In financial market investment, Keynes's beauty pageant theory is actually used to analyze the influence of people's psychological activities on investment decisions. However, at present, most fundamental analysts and economists refuse to consider the psychological factors of market participants, while technical analysts often stick to the formula that "market transactions are rational" and do not analyze the psychological factors of traders in detail, which may be the main reason why the founders of fundamental analysts and technical analysts themselves have not made a lot of money from the financial market.

From the actual situation, the behavioral motives of financial market participants are different. Their minds, motives, ways of thinking, risk preferences and trading horizons may be completely different. Although it is generally believed that people are rational when they trade voluntarily, in fact, people can only be rational under limited circumstances. On the basis of the nonlinear utility theory developed by Daniel Kahneman and others, some financial economists began to introduce some psychological viewpoints about human behavior to explain the abnormal phenomena of financial product trading, such as herd mentality, noise trading, bubbles and so on. These theories form the behavioral school in modern financial theory, which is called behavioral finance.

Behavioral finance theory tries to describe the real but often intuitive behaviors of decision makers, whether they seem reasonable or unreasonable, and make predictions before, during and after decision-making. This is closely related to behavior evaluation, especially the behavior evaluation of capital market participants. Because decision-making behavior is predictable, it is of economic value to others.
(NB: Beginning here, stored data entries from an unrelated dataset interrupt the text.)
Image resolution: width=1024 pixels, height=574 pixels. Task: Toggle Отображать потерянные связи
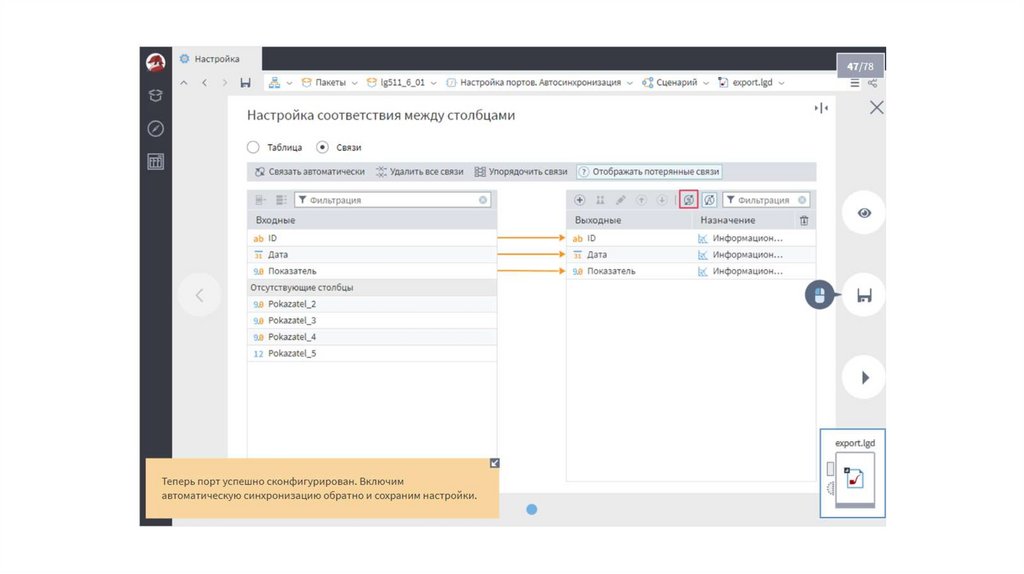(648, 172)
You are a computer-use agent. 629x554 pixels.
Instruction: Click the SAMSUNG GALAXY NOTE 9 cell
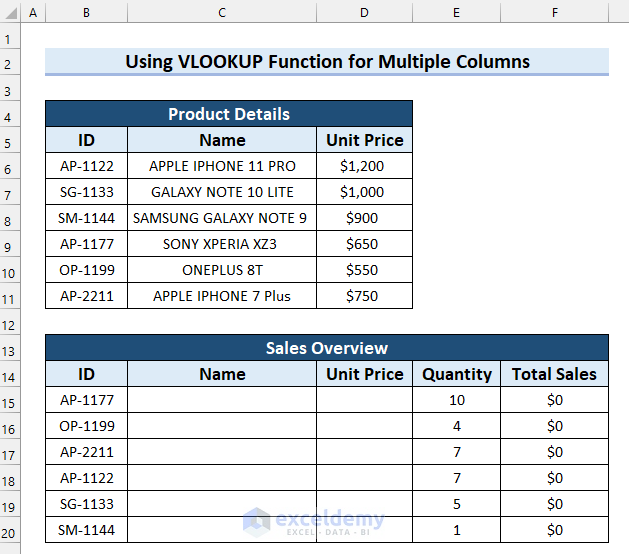click(x=222, y=218)
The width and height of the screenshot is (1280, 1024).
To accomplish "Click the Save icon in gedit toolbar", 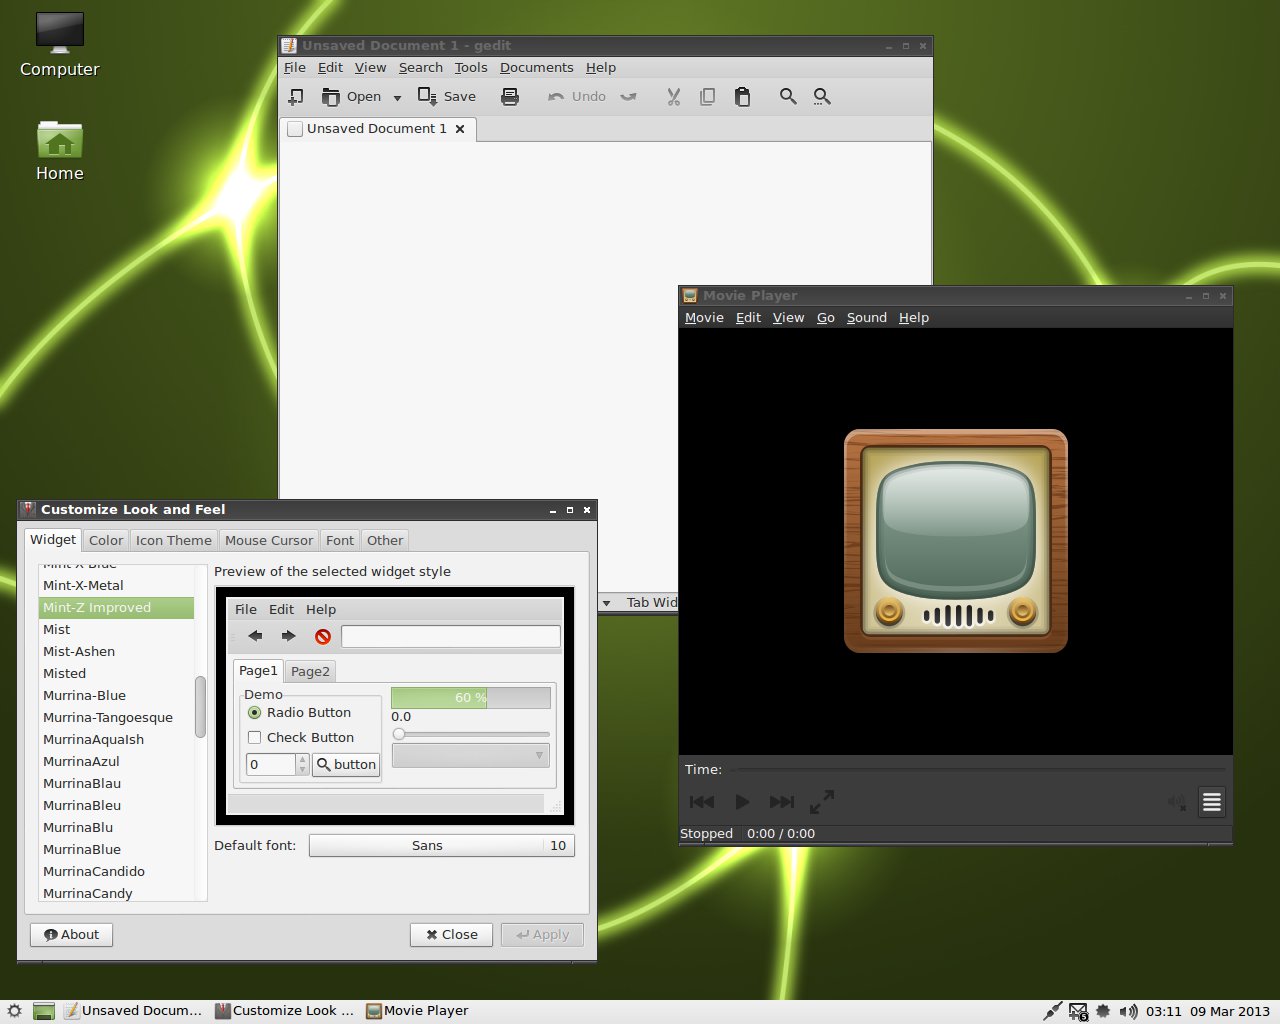I will (447, 96).
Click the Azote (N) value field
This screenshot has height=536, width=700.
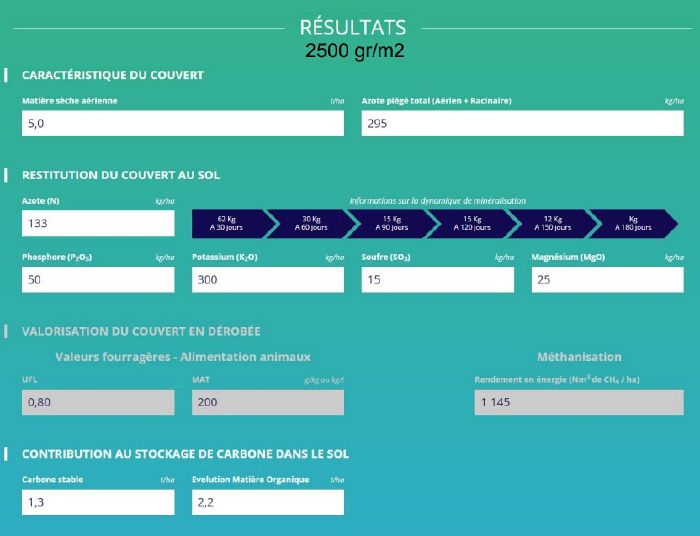(x=98, y=223)
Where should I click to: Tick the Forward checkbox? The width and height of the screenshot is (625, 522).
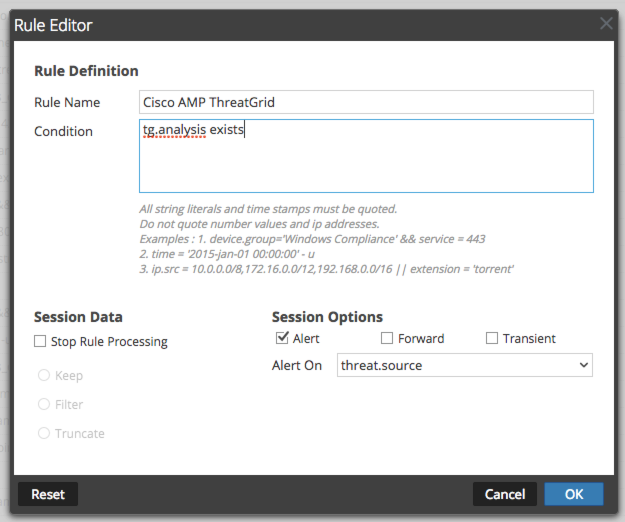388,338
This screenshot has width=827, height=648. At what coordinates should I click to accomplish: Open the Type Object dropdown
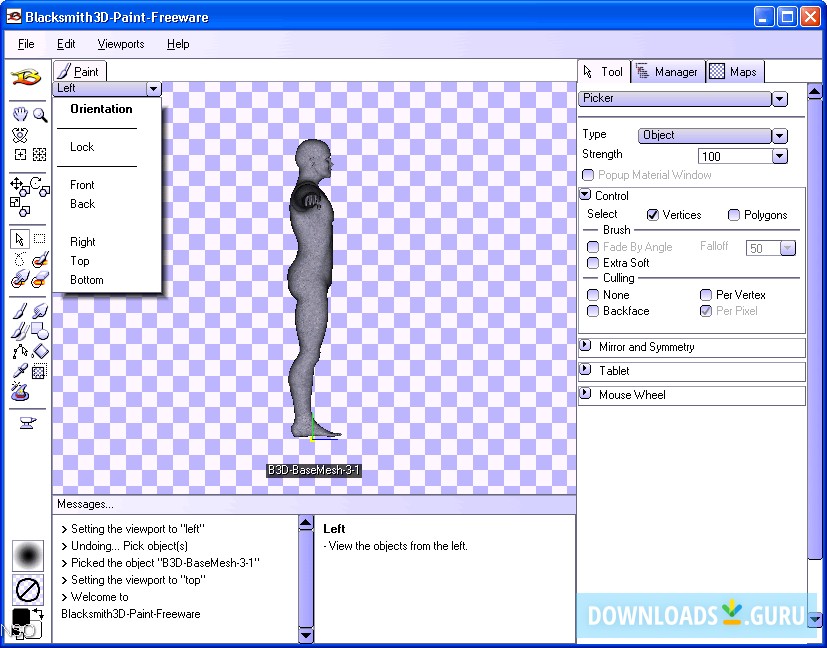[713, 136]
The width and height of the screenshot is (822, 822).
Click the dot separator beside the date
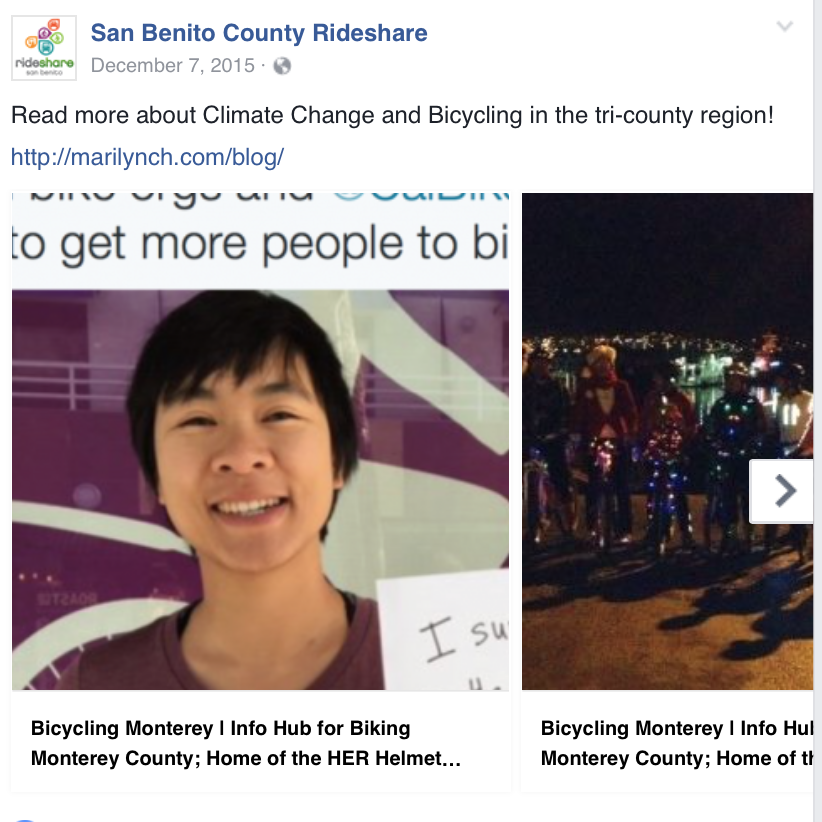coord(264,66)
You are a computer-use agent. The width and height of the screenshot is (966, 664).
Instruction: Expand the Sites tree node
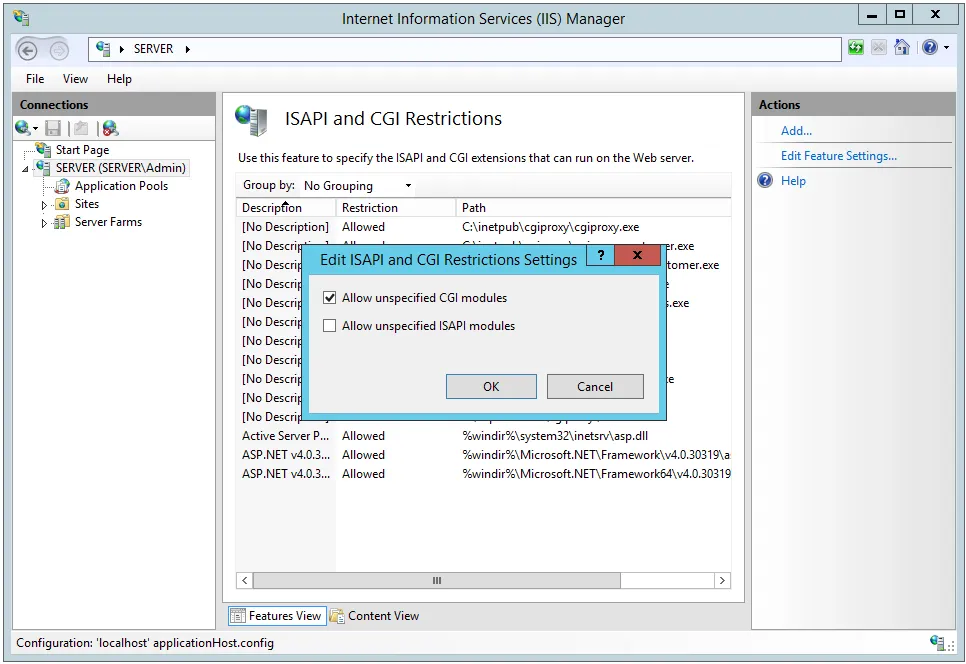coord(45,205)
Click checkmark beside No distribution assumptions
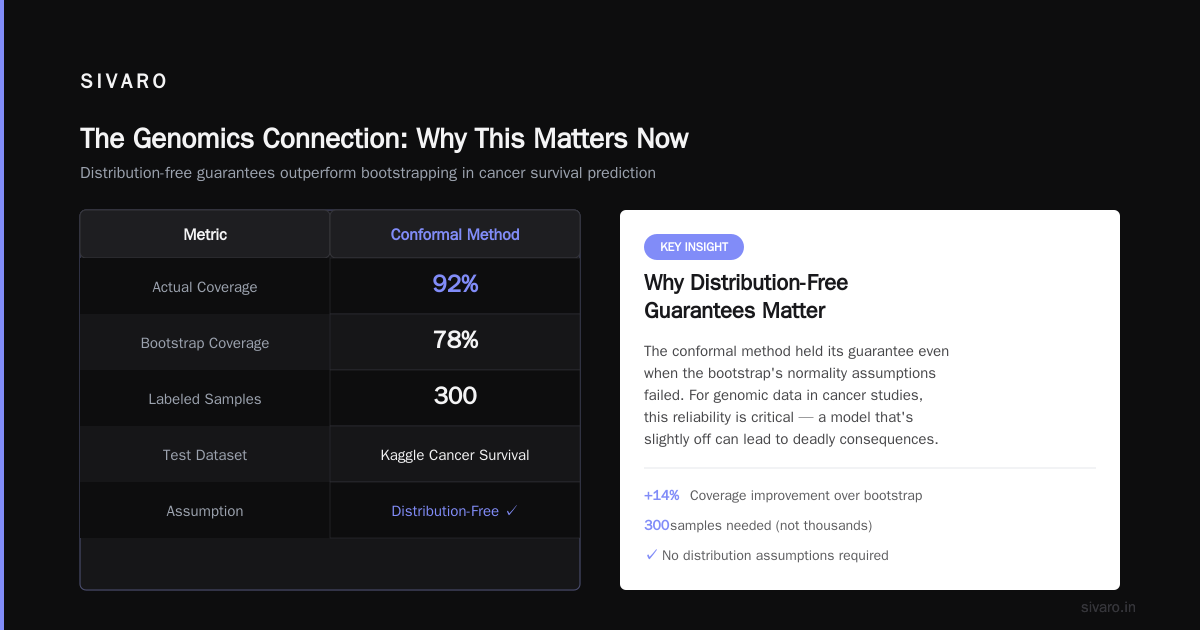 [652, 555]
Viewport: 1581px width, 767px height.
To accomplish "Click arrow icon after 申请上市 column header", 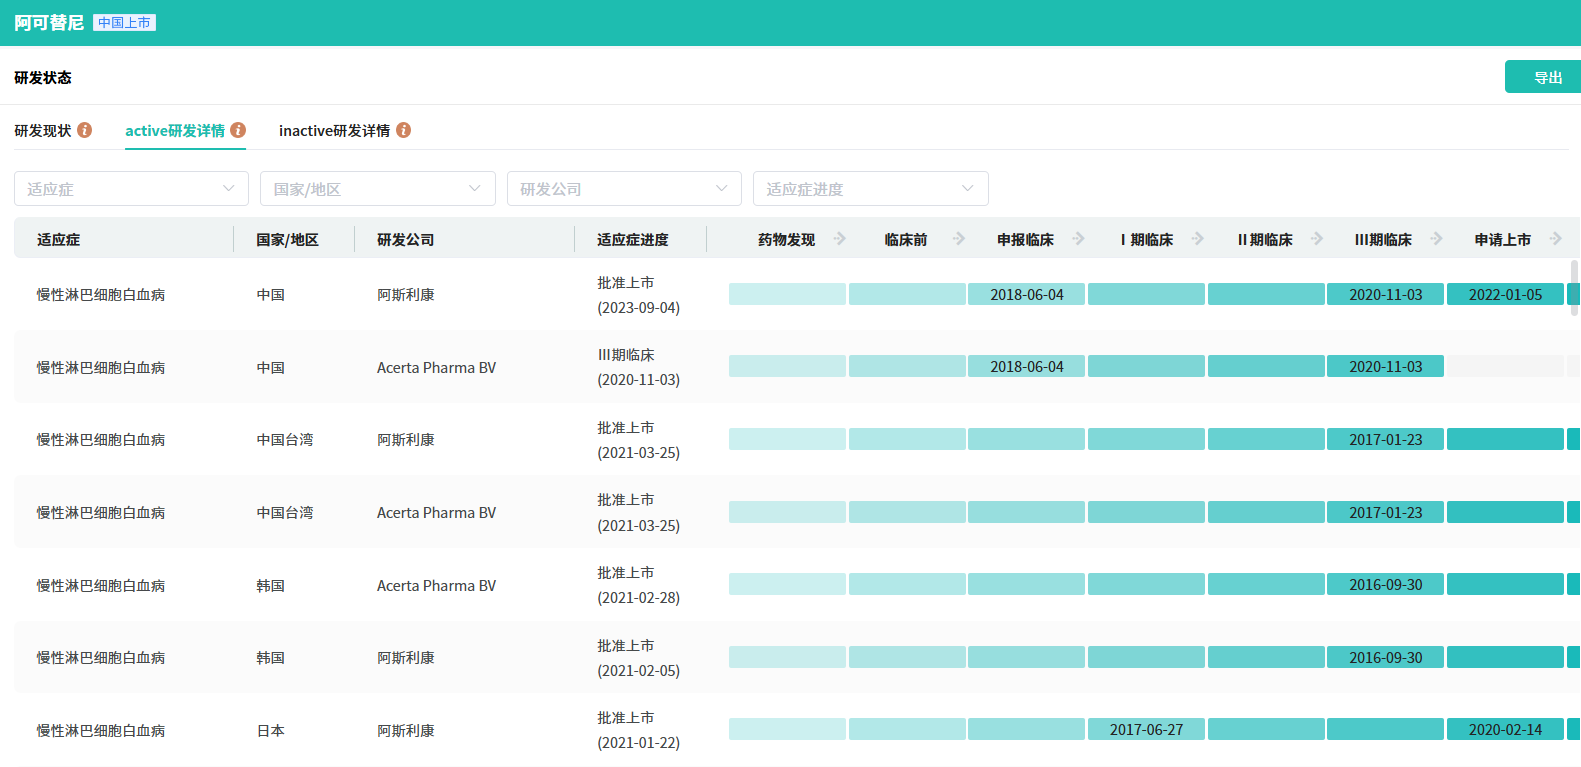I will tap(1556, 239).
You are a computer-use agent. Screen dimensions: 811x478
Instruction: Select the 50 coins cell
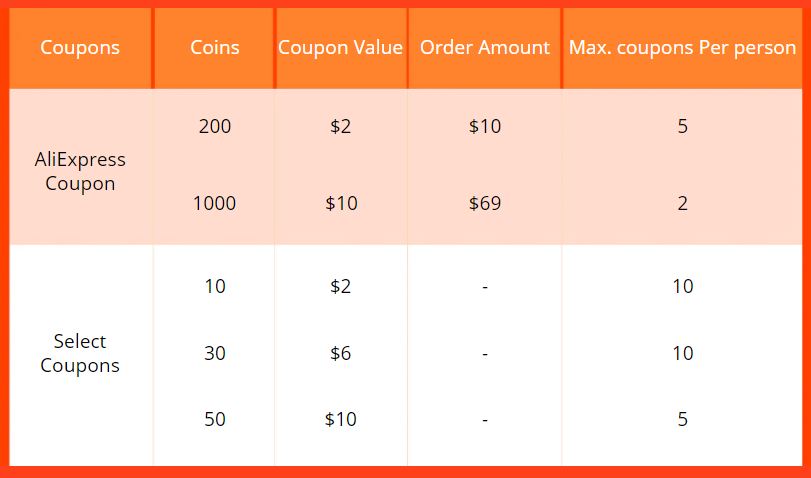pyautogui.click(x=215, y=419)
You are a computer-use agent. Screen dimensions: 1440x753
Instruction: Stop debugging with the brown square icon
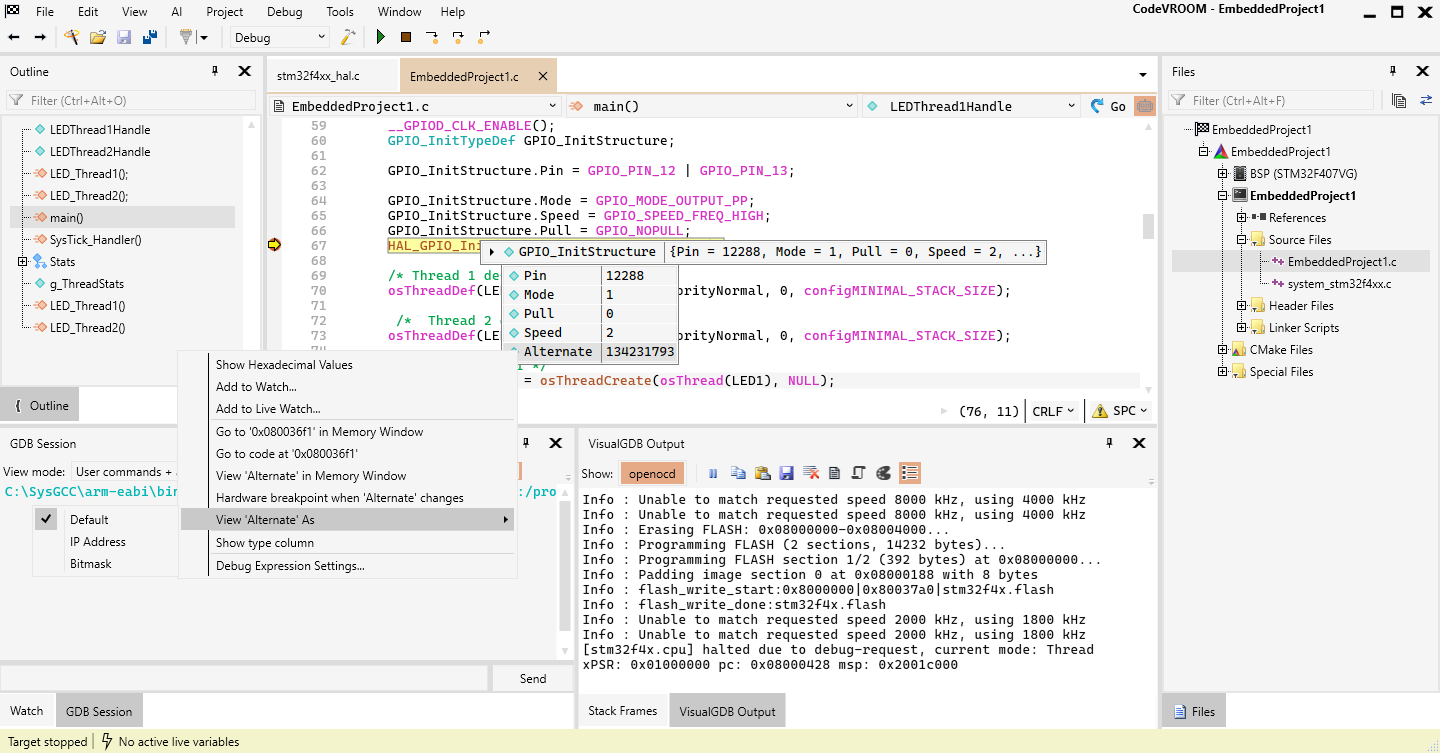coord(406,37)
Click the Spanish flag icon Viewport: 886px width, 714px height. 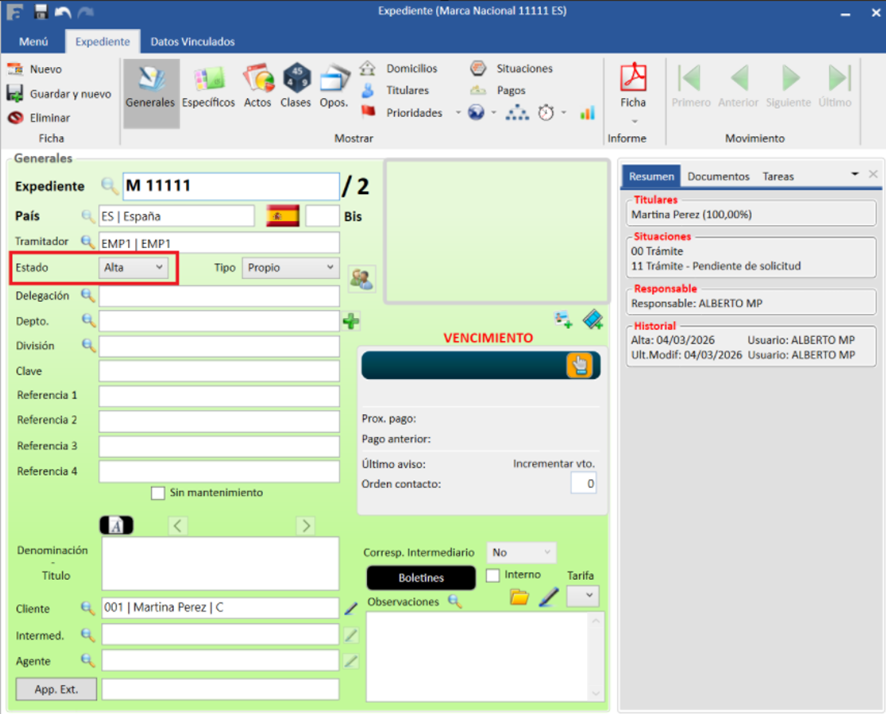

Just as guessing a beauty pageant champion should consider not only normal factors such as the appearance of the contestants and the preferences of the audience, but also abnormal situations such as bribery and scandals, behavioral finance theory not only studies the absorption, screening and processing of information and its consequences, but also studies the abnormal behavior of people, so as to observe the influence of irrational behavior on other market participants. Through the study of various behaviors of market traders, behavioral finance questioned three hypotheses of efficient market theory. For the hypothesis that investors are rational in efficient market theory, behavioral finance puts forward that investors' normal behavior should replace rational behavior hypothesis, and normality does not mean rationality; For the irrational behavior of investors, behavioral finance believes that the decisions of irrational investors are not always random, and often develop in the same direction; Efficient market theory holds that arbitrage can restore market efficiency, and price deviation is a short-lived phenomenon. Behavioral finance thinks that arbitrage is not only conditional, but also risky and can't play the expected role.

Although behavioral finance has achieved many fruitful results and some new research conclusions and ideas have been widely used, as a new research field, behavioral finance needs to be continuously enriched and improved. But one thing is certain: if technical analysis is based on psychological analysis, that is, the conclusion of behavioral finance theory, combined with the advantages of fundamental analysis, financial investment theory will be more practical.